(Items from a dataset)
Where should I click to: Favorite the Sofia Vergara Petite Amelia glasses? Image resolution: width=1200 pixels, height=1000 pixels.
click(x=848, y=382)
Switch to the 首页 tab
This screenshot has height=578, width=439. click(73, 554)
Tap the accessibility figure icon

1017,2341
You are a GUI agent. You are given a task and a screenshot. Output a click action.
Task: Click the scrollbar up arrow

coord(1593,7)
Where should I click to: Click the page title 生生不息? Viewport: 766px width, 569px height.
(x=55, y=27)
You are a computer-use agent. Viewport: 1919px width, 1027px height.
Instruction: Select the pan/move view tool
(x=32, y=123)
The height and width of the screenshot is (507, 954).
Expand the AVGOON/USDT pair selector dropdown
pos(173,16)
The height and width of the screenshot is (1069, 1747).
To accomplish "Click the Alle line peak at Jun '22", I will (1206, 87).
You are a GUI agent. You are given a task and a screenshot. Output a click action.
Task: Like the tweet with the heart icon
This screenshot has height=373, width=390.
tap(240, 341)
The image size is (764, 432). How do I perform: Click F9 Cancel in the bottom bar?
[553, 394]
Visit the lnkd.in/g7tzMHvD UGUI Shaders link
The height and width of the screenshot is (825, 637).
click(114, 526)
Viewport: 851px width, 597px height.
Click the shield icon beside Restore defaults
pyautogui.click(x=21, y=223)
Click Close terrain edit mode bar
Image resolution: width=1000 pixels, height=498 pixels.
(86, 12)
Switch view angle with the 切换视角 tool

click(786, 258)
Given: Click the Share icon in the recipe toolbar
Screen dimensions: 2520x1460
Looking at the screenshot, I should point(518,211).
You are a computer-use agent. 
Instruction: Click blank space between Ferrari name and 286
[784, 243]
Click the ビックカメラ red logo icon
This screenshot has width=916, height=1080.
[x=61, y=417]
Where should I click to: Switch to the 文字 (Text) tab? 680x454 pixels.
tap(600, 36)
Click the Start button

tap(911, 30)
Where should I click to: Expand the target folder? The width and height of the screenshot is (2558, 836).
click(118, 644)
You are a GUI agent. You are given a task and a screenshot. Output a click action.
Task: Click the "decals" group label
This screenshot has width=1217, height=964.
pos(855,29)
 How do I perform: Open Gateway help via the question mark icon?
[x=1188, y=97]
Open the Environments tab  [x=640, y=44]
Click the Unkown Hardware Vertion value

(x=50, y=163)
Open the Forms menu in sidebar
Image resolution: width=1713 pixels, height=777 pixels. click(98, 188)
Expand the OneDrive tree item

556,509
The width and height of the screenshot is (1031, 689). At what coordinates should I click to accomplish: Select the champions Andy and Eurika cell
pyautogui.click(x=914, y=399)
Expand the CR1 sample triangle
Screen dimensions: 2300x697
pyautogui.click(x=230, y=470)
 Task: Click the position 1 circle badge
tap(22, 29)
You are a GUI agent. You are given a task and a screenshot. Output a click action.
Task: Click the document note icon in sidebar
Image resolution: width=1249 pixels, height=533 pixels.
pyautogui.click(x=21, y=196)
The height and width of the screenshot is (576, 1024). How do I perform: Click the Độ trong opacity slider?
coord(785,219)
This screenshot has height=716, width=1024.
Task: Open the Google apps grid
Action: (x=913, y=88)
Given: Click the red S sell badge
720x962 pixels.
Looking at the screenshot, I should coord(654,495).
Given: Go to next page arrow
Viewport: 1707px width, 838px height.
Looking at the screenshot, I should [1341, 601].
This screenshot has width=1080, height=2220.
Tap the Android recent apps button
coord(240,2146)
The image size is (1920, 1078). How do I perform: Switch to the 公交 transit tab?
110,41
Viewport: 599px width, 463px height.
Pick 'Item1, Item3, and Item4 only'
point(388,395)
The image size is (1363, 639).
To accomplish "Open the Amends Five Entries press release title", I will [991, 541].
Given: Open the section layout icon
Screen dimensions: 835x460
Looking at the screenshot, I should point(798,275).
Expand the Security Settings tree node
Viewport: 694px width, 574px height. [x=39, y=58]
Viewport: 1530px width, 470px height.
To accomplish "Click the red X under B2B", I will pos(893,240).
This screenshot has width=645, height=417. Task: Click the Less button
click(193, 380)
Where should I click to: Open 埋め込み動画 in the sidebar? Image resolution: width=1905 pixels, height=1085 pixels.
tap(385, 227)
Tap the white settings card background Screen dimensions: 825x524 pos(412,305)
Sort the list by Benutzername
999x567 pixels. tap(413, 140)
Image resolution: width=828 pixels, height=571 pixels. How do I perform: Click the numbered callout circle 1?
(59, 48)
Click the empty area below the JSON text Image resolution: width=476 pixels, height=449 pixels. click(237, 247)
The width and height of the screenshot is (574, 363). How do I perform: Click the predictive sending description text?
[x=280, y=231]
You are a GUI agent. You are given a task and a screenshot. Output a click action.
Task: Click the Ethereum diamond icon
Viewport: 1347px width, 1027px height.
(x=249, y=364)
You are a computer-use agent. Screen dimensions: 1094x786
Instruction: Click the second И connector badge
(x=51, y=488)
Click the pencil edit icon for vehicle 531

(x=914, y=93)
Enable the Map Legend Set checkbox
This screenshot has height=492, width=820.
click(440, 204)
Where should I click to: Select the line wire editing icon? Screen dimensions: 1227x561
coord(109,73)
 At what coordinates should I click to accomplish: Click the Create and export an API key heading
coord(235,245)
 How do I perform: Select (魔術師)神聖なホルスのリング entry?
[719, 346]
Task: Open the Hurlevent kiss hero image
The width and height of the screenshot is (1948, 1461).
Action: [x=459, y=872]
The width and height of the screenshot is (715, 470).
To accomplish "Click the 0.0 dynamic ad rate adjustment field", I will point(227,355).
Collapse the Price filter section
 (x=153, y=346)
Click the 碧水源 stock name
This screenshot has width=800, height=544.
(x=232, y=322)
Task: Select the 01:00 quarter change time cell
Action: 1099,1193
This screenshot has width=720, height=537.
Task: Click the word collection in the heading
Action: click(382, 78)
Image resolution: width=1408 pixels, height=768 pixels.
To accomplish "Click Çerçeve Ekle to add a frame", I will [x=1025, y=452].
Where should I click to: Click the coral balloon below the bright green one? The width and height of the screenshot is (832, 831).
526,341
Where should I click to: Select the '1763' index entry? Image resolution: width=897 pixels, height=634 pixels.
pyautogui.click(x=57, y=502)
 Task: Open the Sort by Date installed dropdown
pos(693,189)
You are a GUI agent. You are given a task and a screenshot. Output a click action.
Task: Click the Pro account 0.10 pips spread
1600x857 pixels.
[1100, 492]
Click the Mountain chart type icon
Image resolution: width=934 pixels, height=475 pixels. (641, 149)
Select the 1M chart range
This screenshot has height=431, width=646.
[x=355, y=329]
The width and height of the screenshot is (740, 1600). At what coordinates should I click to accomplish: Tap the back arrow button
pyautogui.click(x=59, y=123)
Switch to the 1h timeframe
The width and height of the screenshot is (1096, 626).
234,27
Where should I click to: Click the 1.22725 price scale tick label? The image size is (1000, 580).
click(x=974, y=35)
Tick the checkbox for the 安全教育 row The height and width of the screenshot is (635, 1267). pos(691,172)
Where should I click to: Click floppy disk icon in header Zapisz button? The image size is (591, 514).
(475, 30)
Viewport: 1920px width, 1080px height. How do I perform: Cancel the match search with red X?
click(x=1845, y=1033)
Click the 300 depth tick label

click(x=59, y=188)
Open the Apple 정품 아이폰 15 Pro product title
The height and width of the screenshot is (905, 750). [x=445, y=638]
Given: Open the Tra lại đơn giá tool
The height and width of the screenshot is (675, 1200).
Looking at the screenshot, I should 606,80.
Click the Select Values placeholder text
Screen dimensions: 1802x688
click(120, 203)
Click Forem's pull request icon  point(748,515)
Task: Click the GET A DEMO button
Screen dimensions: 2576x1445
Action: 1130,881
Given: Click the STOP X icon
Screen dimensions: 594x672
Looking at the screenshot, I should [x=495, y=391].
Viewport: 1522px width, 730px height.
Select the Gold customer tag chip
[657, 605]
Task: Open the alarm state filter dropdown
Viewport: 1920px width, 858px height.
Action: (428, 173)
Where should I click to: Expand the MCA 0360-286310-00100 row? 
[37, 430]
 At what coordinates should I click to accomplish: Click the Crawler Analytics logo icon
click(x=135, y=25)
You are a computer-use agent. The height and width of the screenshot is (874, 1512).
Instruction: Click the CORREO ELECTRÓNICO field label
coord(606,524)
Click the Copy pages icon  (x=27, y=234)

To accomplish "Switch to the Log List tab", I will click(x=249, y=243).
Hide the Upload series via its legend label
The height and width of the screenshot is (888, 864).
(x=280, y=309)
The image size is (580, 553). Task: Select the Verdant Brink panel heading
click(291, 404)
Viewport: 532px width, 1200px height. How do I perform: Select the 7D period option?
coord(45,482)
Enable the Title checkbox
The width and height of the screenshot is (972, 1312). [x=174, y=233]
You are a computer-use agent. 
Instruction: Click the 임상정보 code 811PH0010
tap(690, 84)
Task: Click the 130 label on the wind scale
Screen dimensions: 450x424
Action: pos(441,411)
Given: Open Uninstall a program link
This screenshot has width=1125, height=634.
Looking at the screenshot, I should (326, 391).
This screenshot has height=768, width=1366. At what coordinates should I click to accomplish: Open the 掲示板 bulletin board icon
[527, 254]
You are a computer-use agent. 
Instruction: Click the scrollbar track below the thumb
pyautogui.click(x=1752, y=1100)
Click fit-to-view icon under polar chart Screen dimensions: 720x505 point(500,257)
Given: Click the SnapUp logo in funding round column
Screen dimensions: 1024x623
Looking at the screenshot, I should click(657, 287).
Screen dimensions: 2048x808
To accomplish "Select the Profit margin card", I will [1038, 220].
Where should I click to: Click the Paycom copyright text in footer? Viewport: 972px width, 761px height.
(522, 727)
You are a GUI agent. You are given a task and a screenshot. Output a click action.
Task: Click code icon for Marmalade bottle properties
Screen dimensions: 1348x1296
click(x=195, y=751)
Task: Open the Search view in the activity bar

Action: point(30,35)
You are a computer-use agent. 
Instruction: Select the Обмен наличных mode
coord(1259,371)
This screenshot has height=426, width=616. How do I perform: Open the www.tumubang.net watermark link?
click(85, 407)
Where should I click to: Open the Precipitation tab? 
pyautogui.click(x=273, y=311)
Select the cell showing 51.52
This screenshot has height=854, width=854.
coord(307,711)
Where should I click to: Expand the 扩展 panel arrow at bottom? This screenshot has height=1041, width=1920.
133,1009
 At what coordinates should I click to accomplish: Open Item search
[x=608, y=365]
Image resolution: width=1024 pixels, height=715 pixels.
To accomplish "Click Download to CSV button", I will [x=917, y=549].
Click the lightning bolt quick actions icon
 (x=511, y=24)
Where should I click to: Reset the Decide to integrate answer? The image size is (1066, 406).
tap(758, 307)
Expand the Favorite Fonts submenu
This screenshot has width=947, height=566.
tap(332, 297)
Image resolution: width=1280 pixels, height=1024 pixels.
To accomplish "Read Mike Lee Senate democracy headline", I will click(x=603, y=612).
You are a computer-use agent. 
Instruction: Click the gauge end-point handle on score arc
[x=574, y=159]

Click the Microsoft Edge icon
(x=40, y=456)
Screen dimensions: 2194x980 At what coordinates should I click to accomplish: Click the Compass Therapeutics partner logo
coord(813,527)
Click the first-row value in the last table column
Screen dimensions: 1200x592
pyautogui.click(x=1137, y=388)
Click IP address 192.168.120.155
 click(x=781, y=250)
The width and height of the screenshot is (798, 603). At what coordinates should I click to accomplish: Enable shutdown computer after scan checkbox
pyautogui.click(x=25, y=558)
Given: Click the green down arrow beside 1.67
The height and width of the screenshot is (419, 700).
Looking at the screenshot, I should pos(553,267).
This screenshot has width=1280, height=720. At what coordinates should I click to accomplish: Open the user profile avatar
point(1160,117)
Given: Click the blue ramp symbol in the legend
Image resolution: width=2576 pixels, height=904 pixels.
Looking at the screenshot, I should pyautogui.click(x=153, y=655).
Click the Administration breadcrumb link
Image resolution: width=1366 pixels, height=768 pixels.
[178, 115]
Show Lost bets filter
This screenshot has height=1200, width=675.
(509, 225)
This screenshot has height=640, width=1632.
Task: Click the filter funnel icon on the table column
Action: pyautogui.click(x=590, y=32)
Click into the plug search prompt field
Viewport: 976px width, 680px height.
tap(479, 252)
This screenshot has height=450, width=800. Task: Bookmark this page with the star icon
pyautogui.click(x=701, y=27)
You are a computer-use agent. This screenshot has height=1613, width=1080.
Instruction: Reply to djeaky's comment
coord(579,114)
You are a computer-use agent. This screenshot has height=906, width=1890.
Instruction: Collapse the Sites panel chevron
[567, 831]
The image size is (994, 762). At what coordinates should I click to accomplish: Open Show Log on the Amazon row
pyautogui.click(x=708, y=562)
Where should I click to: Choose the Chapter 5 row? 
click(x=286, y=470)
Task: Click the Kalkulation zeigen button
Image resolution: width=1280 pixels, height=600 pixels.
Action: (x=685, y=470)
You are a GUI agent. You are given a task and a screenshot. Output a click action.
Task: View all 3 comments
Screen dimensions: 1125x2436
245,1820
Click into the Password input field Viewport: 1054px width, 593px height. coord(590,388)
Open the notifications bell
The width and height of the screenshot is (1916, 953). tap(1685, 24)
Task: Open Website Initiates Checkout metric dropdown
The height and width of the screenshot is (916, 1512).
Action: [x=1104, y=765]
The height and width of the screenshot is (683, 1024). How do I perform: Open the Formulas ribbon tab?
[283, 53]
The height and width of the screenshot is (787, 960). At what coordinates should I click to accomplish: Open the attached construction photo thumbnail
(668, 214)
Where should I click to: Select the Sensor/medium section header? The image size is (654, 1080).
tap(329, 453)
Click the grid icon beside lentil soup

● TASK OBJECTIVE
From the records above, reproduce exactly the lines from the one with "Analytics logo icon" to the one with "Click the Copy", both included, and no others.

● TASK RESULT
 At what coordinates should I click to accomplish: Click the Crawler Analytics logo icon
click(x=135, y=25)
You are a computer-use agent. The height and width of the screenshot is (874, 1512).
Instruction: Click the CORREO ELECTRÓNICO field label
coord(606,524)
Click the Copy pages icon  (x=27, y=234)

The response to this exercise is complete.